__Instructions to follow__. The entries below are to be printed again word for word.

__Raw data__.

#####

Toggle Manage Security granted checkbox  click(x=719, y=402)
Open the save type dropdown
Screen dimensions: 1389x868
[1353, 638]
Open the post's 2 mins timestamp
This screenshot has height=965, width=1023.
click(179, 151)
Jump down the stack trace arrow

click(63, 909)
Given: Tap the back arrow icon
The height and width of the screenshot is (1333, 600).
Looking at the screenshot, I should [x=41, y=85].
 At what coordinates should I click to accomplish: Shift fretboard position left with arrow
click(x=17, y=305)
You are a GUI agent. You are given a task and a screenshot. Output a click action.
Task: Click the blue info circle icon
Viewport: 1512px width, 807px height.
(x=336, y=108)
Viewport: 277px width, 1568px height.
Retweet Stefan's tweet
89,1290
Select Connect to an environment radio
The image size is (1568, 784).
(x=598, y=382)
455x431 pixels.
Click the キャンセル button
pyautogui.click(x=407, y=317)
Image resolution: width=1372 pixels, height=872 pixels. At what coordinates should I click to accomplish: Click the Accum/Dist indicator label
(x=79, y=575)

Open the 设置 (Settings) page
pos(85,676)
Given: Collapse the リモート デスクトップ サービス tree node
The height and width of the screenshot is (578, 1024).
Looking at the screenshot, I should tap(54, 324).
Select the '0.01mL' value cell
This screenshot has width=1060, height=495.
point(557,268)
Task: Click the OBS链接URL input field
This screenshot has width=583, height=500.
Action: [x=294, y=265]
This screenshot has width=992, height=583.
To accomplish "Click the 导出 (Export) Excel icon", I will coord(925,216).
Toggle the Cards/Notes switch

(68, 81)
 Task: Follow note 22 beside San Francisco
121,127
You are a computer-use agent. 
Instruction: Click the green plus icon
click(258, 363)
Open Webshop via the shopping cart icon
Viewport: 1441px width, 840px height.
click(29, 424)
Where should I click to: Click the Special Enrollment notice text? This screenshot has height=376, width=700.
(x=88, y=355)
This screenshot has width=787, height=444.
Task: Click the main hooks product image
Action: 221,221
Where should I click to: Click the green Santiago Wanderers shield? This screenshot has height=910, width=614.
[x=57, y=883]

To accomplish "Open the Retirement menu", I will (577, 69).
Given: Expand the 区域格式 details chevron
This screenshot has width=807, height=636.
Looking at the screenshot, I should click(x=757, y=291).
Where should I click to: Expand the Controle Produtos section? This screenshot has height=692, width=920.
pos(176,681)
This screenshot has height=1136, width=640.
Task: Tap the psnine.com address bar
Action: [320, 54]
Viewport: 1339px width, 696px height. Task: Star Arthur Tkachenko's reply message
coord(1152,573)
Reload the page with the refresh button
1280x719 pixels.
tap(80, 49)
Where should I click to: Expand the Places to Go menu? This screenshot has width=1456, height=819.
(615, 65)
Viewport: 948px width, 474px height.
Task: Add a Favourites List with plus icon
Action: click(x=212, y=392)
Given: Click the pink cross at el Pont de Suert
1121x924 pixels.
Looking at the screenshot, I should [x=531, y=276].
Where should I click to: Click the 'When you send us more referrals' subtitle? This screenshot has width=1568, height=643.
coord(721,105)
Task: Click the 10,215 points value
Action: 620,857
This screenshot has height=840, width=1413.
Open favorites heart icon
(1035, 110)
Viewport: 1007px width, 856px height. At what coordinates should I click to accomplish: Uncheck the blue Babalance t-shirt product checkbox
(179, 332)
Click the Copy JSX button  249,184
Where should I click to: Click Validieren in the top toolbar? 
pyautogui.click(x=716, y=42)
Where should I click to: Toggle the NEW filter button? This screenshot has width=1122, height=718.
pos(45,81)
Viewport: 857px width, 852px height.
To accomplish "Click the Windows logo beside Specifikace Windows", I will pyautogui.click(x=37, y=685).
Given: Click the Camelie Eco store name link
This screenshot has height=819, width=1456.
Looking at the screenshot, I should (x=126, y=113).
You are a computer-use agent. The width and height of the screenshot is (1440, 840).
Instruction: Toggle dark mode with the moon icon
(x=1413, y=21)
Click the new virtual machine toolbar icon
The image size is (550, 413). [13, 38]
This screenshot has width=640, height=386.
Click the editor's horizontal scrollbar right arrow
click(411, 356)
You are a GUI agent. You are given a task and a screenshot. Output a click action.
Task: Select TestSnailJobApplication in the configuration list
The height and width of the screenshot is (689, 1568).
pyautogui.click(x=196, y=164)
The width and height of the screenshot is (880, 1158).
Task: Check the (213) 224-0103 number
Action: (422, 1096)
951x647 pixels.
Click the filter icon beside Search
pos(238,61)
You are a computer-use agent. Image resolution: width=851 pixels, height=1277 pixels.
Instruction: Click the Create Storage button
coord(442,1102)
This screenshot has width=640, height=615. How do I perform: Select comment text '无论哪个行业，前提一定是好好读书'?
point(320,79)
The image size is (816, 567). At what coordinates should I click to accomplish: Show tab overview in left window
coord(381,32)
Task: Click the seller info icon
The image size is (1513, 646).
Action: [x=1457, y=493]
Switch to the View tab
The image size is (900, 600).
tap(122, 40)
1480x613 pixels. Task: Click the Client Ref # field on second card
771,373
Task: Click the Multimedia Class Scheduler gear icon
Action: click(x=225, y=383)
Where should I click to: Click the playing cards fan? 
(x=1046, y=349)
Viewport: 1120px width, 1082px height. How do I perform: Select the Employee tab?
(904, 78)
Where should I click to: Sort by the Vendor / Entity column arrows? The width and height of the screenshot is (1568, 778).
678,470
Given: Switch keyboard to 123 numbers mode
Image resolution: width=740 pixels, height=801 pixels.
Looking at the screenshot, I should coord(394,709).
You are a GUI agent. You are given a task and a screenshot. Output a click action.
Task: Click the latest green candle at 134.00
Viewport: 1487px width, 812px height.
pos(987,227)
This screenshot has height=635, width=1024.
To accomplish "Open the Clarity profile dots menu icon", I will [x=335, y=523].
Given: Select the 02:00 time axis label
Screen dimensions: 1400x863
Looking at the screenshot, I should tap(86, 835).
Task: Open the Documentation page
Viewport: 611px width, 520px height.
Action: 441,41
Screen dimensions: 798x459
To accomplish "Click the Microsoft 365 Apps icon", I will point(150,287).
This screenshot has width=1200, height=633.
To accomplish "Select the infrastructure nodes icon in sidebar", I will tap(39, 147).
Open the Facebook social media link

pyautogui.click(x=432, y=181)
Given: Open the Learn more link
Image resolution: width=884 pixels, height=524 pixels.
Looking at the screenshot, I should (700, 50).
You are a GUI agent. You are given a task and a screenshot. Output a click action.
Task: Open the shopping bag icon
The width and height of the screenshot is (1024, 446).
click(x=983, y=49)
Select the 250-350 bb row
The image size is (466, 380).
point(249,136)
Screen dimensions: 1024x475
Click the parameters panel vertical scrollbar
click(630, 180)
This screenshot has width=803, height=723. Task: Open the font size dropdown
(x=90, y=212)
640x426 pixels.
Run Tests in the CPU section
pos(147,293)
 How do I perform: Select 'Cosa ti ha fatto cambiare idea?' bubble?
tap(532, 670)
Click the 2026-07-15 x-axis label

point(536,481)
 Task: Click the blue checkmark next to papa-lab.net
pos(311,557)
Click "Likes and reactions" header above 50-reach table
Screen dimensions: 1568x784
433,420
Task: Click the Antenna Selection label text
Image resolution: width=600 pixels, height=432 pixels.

#####

__Task response__.
Toggle Manage Security granted checkbox  click(x=719, y=402)
Open the save type dropdown
Screen dimensions: 1389x868
[1353, 638]
Open the post's 2 mins timestamp
This screenshot has height=965, width=1023.
click(179, 151)
Jump down the stack trace arrow

click(63, 909)
Given: Tap the back arrow icon
The height and width of the screenshot is (1333, 600).
Looking at the screenshot, I should [x=41, y=85].
 At what coordinates should I click to accomplish: Shift fretboard position left with arrow
click(x=17, y=305)
You are a GUI agent. You are given a task and a screenshot. Output a click action.
Task: Click the blue info circle icon
Viewport: 1512px width, 807px height.
(x=336, y=108)
Viewport: 277px width, 1568px height.
Retweet Stefan's tweet
89,1290
Select Connect to an environment radio
The image size is (1568, 784).
(x=598, y=382)
455x431 pixels.
Click the キャンセル button
pyautogui.click(x=407, y=317)
Image resolution: width=1372 pixels, height=872 pixels. At what coordinates should I click to accomplish: Click the Accum/Dist indicator label
(x=79, y=575)

Open the 设置 (Settings) page
pos(85,676)
Given: Collapse the リモート デスクトップ サービス tree node
The height and width of the screenshot is (578, 1024).
Looking at the screenshot, I should tap(54, 324).
Select the '0.01mL' value cell
This screenshot has width=1060, height=495.
point(557,268)
Task: Click the OBS链接URL input field
This screenshot has width=583, height=500.
Action: [x=294, y=265]
This screenshot has width=992, height=583.
To accomplish "Click the 导出 (Export) Excel icon", I will coord(925,216).
Toggle the Cards/Notes switch

(68, 81)
 Task: Follow note 22 beside San Francisco
121,127
You are a computer-use agent. 
Instruction: Click the green plus icon
click(258, 363)
Open Webshop via the shopping cart icon
Viewport: 1441px width, 840px height.
click(29, 424)
Where should I click to: Click the Special Enrollment notice text? This screenshot has height=376, width=700.
(x=88, y=355)
This screenshot has width=787, height=444.
Task: Click the main hooks product image
Action: 221,221
Where should I click to: Click the green Santiago Wanderers shield? This screenshot has height=910, width=614.
[x=57, y=883]

To accomplish "Open the Retirement menu", I will (577, 69).
Given: Expand the 区域格式 details chevron
This screenshot has width=807, height=636.
Looking at the screenshot, I should click(x=757, y=291).
Where should I click to: Expand the Controle Produtos section? This screenshot has height=692, width=920.
pos(176,681)
This screenshot has height=1136, width=640.
Task: Tap the psnine.com address bar
Action: [320, 54]
Viewport: 1339px width, 696px height. Task: Star Arthur Tkachenko's reply message
coord(1152,573)
Reload the page with the refresh button
1280x719 pixels.
tap(80, 49)
Where should I click to: Expand the Places to Go menu? This screenshot has width=1456, height=819.
(615, 65)
Viewport: 948px width, 474px height.
Task: Add a Favourites List with plus icon
Action: click(x=212, y=392)
Given: Click the pink cross at el Pont de Suert
1121x924 pixels.
Looking at the screenshot, I should [x=531, y=276].
Where should I click to: Click the 'When you send us more referrals' subtitle? This screenshot has width=1568, height=643.
coord(721,105)
Task: Click the 10,215 points value
Action: 620,857
This screenshot has height=840, width=1413.
Open favorites heart icon
(1035, 110)
Viewport: 1007px width, 856px height. At what coordinates should I click to accomplish: Uncheck the blue Babalance t-shirt product checkbox
(179, 332)
Click the Copy JSX button  249,184
Where should I click to: Click Validieren in the top toolbar? 
pyautogui.click(x=716, y=42)
Where should I click to: Toggle the NEW filter button? This screenshot has width=1122, height=718.
pos(45,81)
Viewport: 857px width, 852px height.
To accomplish "Click the Windows logo beside Specifikace Windows", I will pyautogui.click(x=37, y=685).
Given: Click the Camelie Eco store name link
This screenshot has height=819, width=1456.
Looking at the screenshot, I should (x=126, y=113).
You are a computer-use agent. The width and height of the screenshot is (1440, 840).
Instruction: Toggle dark mode with the moon icon
(x=1413, y=21)
Click the new virtual machine toolbar icon
The image size is (550, 413). [13, 38]
This screenshot has width=640, height=386.
Click the editor's horizontal scrollbar right arrow
click(411, 356)
You are a GUI agent. You are given a task and a screenshot. Output a click action.
Task: Select TestSnailJobApplication in the configuration list
The height and width of the screenshot is (689, 1568).
pyautogui.click(x=196, y=164)
The width and height of the screenshot is (880, 1158).
Task: Check the (213) 224-0103 number
Action: (422, 1096)
951x647 pixels.
Click the filter icon beside Search
pos(238,61)
You are a computer-use agent. Image resolution: width=851 pixels, height=1277 pixels.
Instruction: Click the Create Storage button
coord(442,1102)
This screenshot has width=640, height=615. How do I perform: Select comment text '无论哪个行业，前提一定是好好读书'?
point(320,79)
The image size is (816, 567). At what coordinates should I click to accomplish: Show tab overview in left window
coord(381,32)
Task: Click the seller info icon
The image size is (1513, 646).
Action: [x=1457, y=493]
Switch to the View tab
The image size is (900, 600).
tap(122, 40)
1480x613 pixels. Task: Click the Client Ref # field on second card
771,373
Task: Click the Multimedia Class Scheduler gear icon
Action: click(x=225, y=383)
Where should I click to: Click the playing cards fan? 
(x=1046, y=349)
Viewport: 1120px width, 1082px height. How do I perform: Select the Employee tab?
(904, 78)
Where should I click to: Sort by the Vendor / Entity column arrows? The width and height of the screenshot is (1568, 778).
678,470
Given: Switch keyboard to 123 numbers mode
Image resolution: width=740 pixels, height=801 pixels.
Looking at the screenshot, I should coord(394,709).
You are a GUI agent. You are given a task and a screenshot. Output a click action.
Task: Click the latest green candle at 134.00
Viewport: 1487px width, 812px height.
pos(987,227)
This screenshot has height=635, width=1024.
To accomplish "Open the Clarity profile dots menu icon", I will [x=335, y=523].
Given: Select the 02:00 time axis label
Screen dimensions: 1400x863
Looking at the screenshot, I should tap(86, 835).
Task: Open the Documentation page
Viewport: 611px width, 520px height.
Action: 441,41
Screen dimensions: 798x459
To accomplish "Click the Microsoft 365 Apps icon", I will point(150,287).
This screenshot has width=1200, height=633.
To accomplish "Select the infrastructure nodes icon in sidebar", I will tap(39, 147).
Open the Facebook social media link

pyautogui.click(x=432, y=181)
Given: Open the Learn more link
Image resolution: width=884 pixels, height=524 pixels.
Looking at the screenshot, I should (700, 50).
You are a GUI agent. You are given a task and a screenshot. Output a click action.
Task: Open the shopping bag icon
The width and height of the screenshot is (1024, 446).
click(x=983, y=49)
Select the 250-350 bb row
The image size is (466, 380).
point(249,136)
Screen dimensions: 1024x475
Click the parameters panel vertical scrollbar
click(630, 180)
This screenshot has width=803, height=723. Task: Open the font size dropdown
(x=90, y=212)
640x426 pixels.
Run Tests in the CPU section
pos(147,293)
 How do I perform: Select 'Cosa ti ha fatto cambiare idea?' bubble?
tap(532, 670)
Click the 2026-07-15 x-axis label

point(536,481)
 Task: Click the blue checkmark next to papa-lab.net
pos(311,557)
Click "Likes and reactions" header above 50-reach table
Screen dimensions: 1568x784
433,420
Task: Click the Antenna Selection label text
Image resolution: width=600 pixels, height=432 pixels.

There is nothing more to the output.